Lebih lanjut, Jamiluddin mengemukakan bahwa dukungan PDI-P terhadap revisi UU TNI merupakan indikator partai tersebut telah kehilangan fungsinya sebagai penyeimbang kekuasaan. Dengan tidak menjalankan peran oposisi secara efektif, PDI-P dinilai gagal bertindak sebagai perpanjangan suara rakyat di parlemen. Situasi ini, menurutnya, sangat mengkhawatirkan bagi jalannya demokrasi di Indonesia.
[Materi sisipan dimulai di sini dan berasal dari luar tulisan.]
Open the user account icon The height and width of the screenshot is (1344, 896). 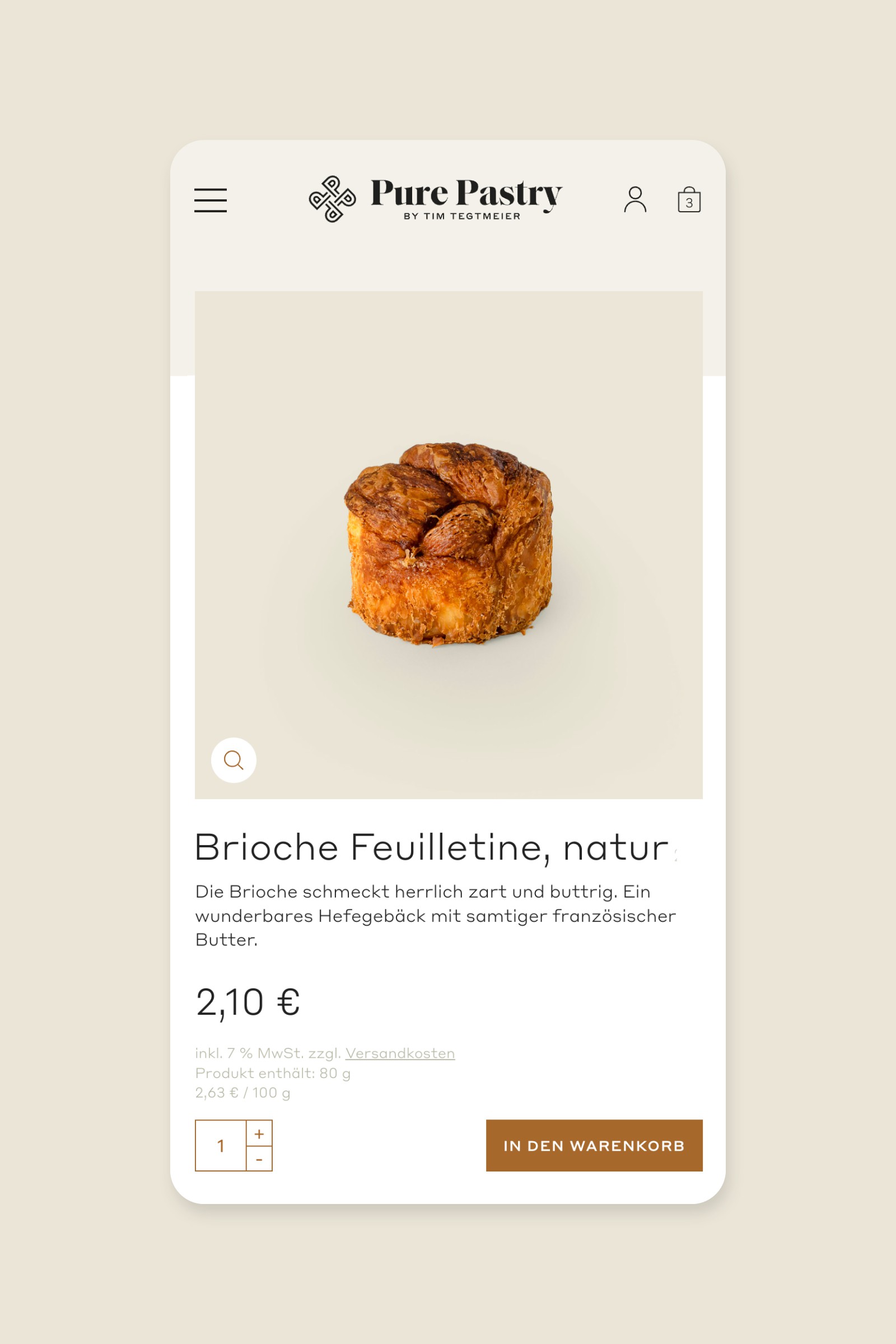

"PDI-P, meskipun berada di luar pemerintahan, tampaknya telah kehilangan giginya," tegas Jamiluddin. "Sikap mereka dalam revisi UU TNI ini menunjukkan kemandulan partai dalam memperjuangkan kepentingan rakyat." Ia menekankan perlunya kekuatan sipil untuk bersatu dan mengisi kekosongan yang ditinggalkan PDI-P dalam menjalankan fungsi pengawasan dan penyeimbangan kekuasaan di pemerintahan. Peran tersebut, menurutnya, sangat krusial untuk menjaga kesehatan demokrasi dan mencegah potensi penyalahgunaan kekuasaan.
Jamiluddin menyimpulkan bahwa kemampuan PDI-P dalam menjalankan fungsi kontrol dan keseimbangan di parlemen kini dipertanyakan. Ia mendorong munculnya kekuatan sipil yang lebih aktif dan efektif dalam mengawasi pemerintahan dan memperjuangkan kepentingan rakyat. Ke depan, peran partai politik dalam menjaga keseimbangan kekuasaan menjadi sangat penting untuk dikaji ulang, guna memastikan representasi rakyat di parlemen benar-benar terjaga dan efektif.
Analisis: Situasi ini menimbulkan pertanyaan mendalam mengenai efektivitas sistem check and balances di Indonesia. Jika partai di luar pemerintahan pun gagal menjalankan peran penyeimbang, maka diperlukan mekanisme alternatif untuk memastikan akuntabilitas dan transparansi pemerintahan. Masyarakat sipil memiliki peran krusial dalam mengisi kekosongan ini.